Invalid pointer error

laurenyu · October 31, 2018, 5:31pm

Hello,

I’ve been getting an invalid pointer error during prediction. I’ve tried different combinations of using and not using different malloc libraries and toggling environment variables (USE_GPERFTOOLS, USE_JEMALLOC, LD_PRELOAD).

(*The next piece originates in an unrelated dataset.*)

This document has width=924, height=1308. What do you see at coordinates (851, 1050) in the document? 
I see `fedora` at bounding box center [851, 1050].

The model is the basic MNIST example from https://mxnet.incubator.apache.org/tutorials/python/mnist.html

The input processing/prediction code:

stream = StringIO(string_like)
np_array = np.genfromtxt(stream, dtype=dtype, delimiter=',')
ndarray = mx.nd.array(np_array)

[data_shape] = self._model.data_shapes

model_batch_size = data_shape[1][0]
pad_rows = max(0, model_batch_size - ndarray.shape[0])

if pad_rows:
    num_pad_values = pad_rows
    for dimension in ndarray.shape[1:]:
        num_pad_values *= dimension
    padding_shape = tuple([pad_rows] + list(ndarray.shape[1:]))
    padding = mx.ndarray.zeros(shape=padding_shape)
    ndarray = mx.ndarray.concat(ndarray, padding, dim=0)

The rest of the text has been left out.